[Opening Supplied entries section]
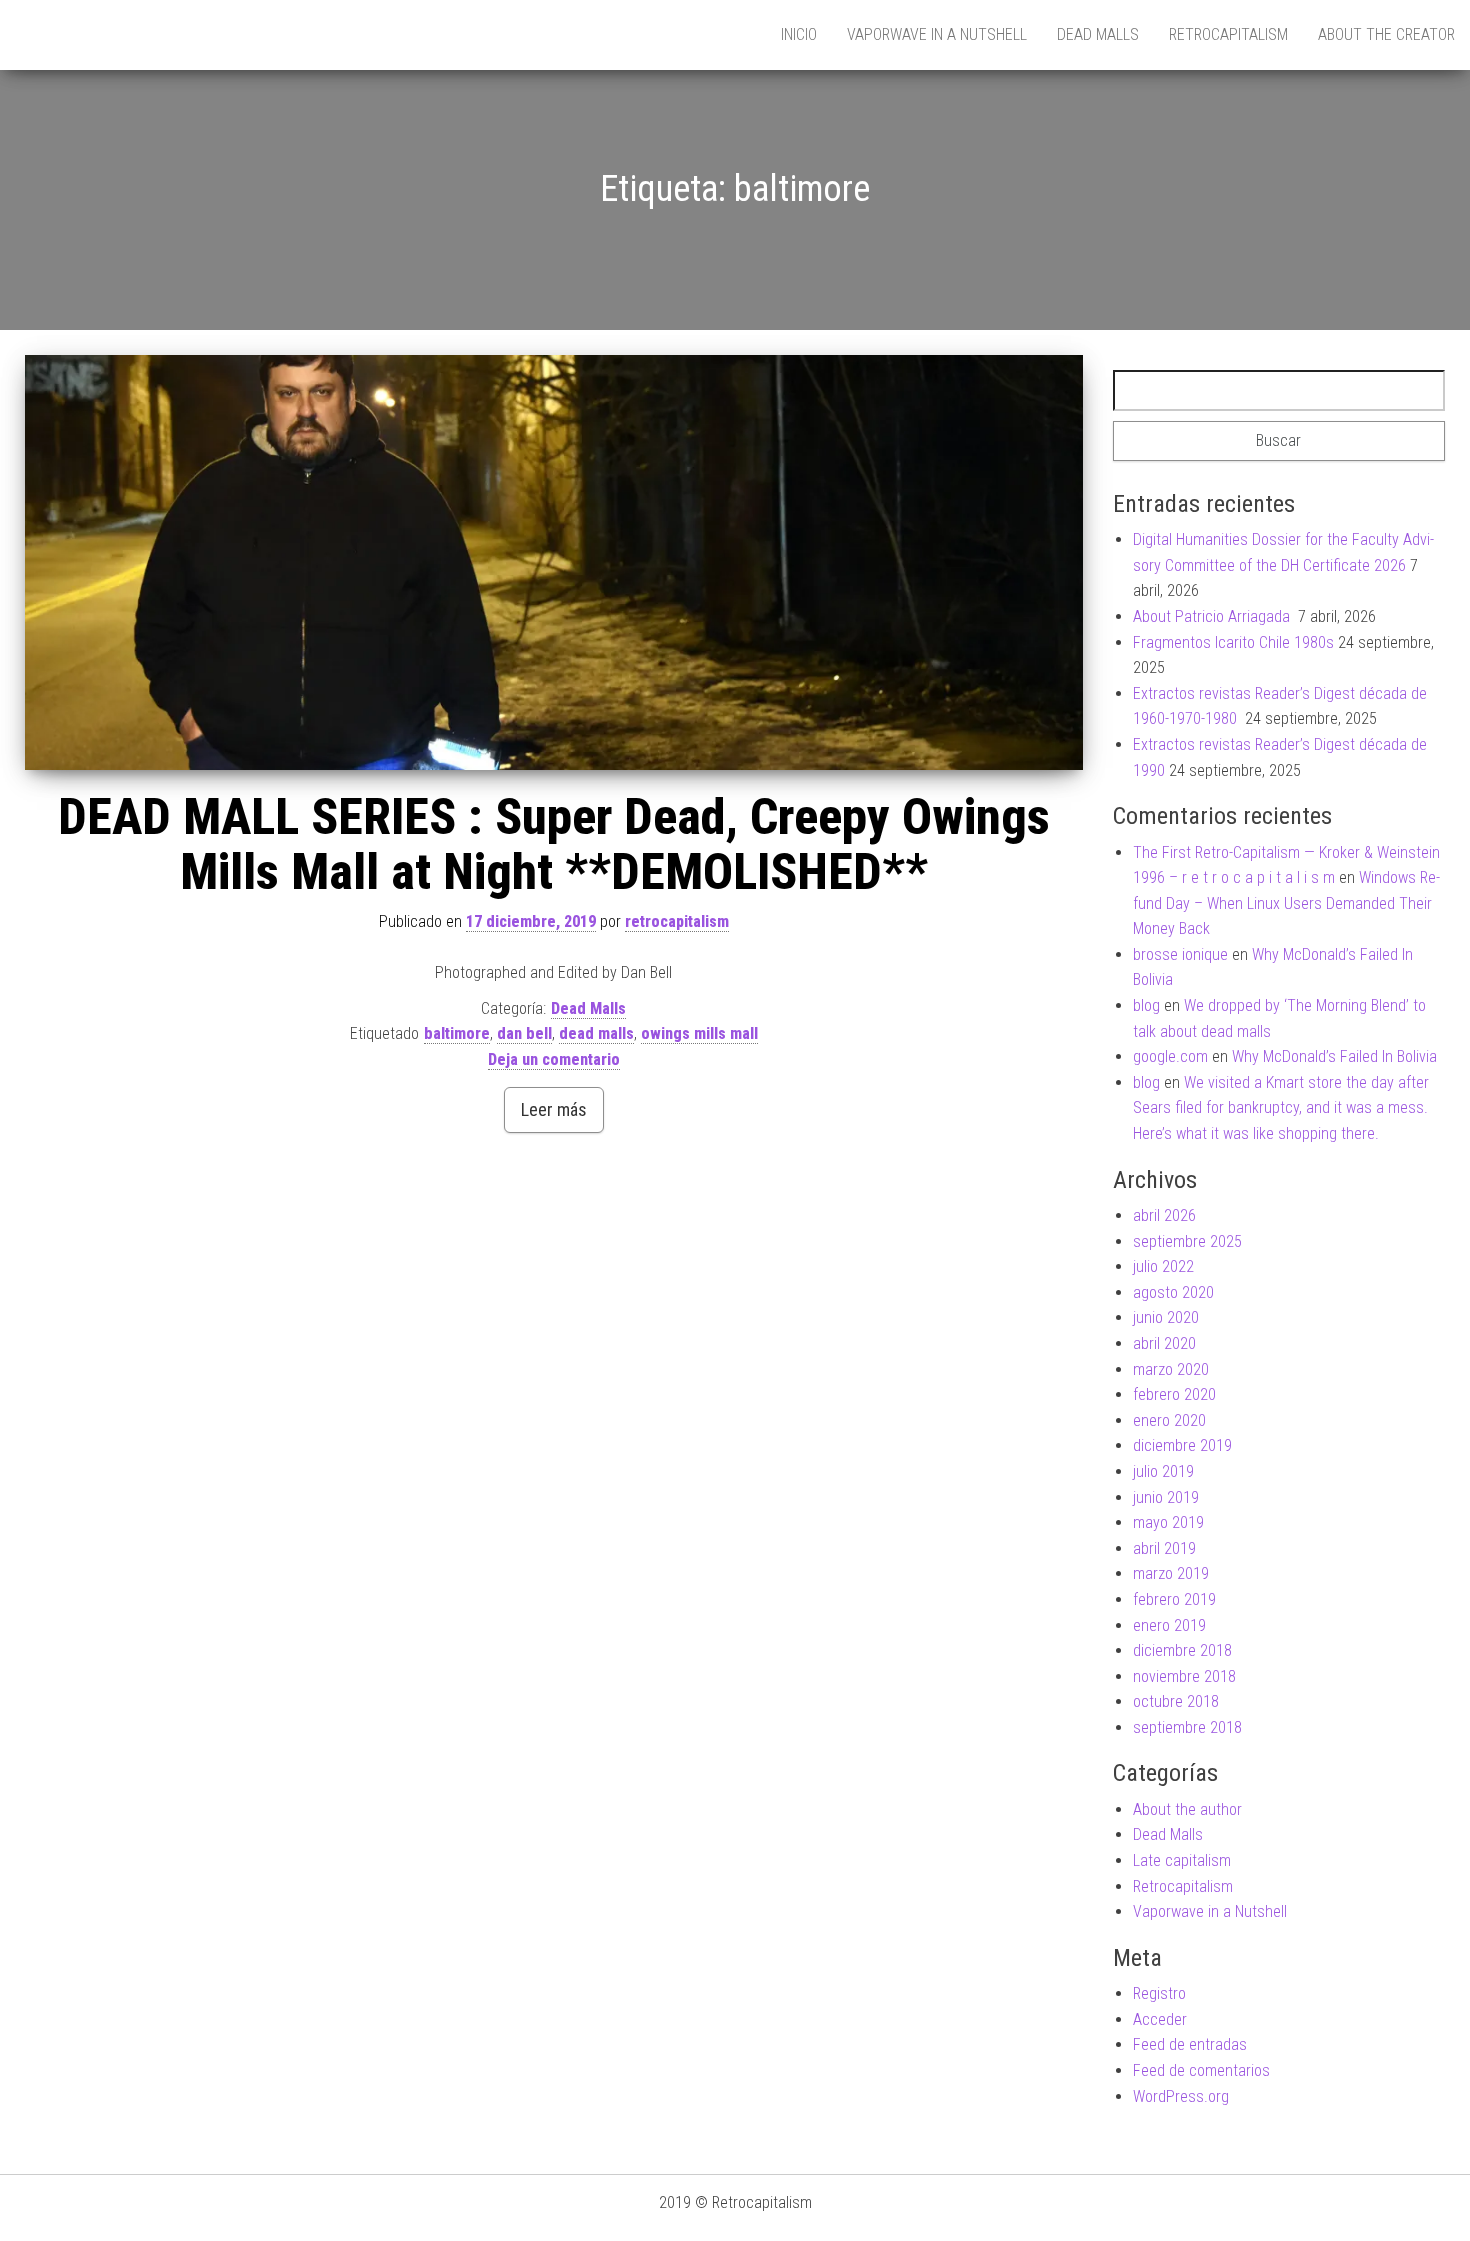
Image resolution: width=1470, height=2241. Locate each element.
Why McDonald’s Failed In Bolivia (1334, 1056)
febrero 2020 (1174, 1394)
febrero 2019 (1174, 1599)
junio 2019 (1166, 1497)
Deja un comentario (554, 1059)
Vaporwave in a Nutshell (937, 34)
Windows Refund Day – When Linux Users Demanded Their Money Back (1286, 903)
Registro (1159, 1993)
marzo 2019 (1171, 1573)
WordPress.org (1181, 2096)
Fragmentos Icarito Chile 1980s (1233, 642)
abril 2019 (1164, 1548)
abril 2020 (1164, 1343)
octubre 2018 (1176, 1701)
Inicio (799, 34)
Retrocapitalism (1228, 34)
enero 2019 (1169, 1625)
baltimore (457, 1033)
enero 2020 (1169, 1420)
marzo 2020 (1171, 1369)
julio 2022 (1163, 1266)
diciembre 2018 (1182, 1650)
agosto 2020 (1173, 1292)
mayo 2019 (1168, 1522)
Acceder (1160, 2019)
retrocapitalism (677, 921)
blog (1146, 1005)
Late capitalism (1182, 1860)
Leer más (554, 1109)
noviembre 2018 (1184, 1676)
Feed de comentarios (1201, 2070)
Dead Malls (1098, 34)
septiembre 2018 (1187, 1727)
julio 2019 (1163, 1471)
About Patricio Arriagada (1213, 616)
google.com (1170, 1056)
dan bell (524, 1033)
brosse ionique (1180, 954)
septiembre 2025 (1187, 1241)
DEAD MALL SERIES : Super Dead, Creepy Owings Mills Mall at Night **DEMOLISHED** (554, 844)
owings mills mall (699, 1033)
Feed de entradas (1190, 2044)
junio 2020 (1166, 1317)
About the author (1187, 1809)
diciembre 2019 (1182, 1445)
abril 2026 (1164, 1215)
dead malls (596, 1033)
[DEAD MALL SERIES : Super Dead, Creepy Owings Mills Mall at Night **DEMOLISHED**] (554, 563)
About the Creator (1386, 34)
[Closing Supplied entries section]
All lines from the one containing "marzo 2019 (1171, 1573)" through the end of the material should be restated exactly, with both end lines kept.

_Reply to the exercise:_
marzo 2019 (1171, 1573)
WordPress.org (1181, 2096)
Fragmentos Icarito Chile 1980s (1233, 642)
abril 2019 (1164, 1548)
abril 2020 (1164, 1343)
octubre 2018 (1176, 1701)
Inicio (799, 34)
Retrocapitalism (1228, 34)
enero 2019 (1169, 1625)
baltimore (457, 1033)
enero 2020 (1169, 1420)
marzo 2020 (1171, 1369)
julio 2022 (1163, 1266)
diciembre 2018 (1182, 1650)
agosto 2020 (1173, 1292)
mayo 2019 (1168, 1522)
Acceder (1160, 2019)
retrocapitalism (677, 921)
blog (1146, 1005)
Late capitalism (1182, 1860)
Leer más (554, 1109)
noviembre 2018 (1184, 1676)
Feed de comentarios (1201, 2070)
Dead Malls (1098, 34)
septiembre 2018 (1187, 1727)
julio 2019 (1163, 1471)
About Patricio Arriagada (1213, 616)
google.com (1170, 1056)
dan bell (524, 1033)
brosse ionique (1180, 954)
septiembre 2025 (1187, 1241)
DEAD MALL SERIES : Super Dead, Creepy Owings Mills Mall at Night **DEMOLISHED** (554, 844)
owings mills mall (699, 1033)
Feed de entradas (1190, 2044)
junio 2020 (1166, 1317)
About the author (1187, 1809)
diciembre 2019 (1182, 1445)
abril 2026 (1164, 1215)
dead malls (596, 1033)
[DEAD MALL SERIES : Super Dead, Creepy Owings Mills Mall at Night **DEMOLISHED**] (554, 563)
About the Creator (1386, 34)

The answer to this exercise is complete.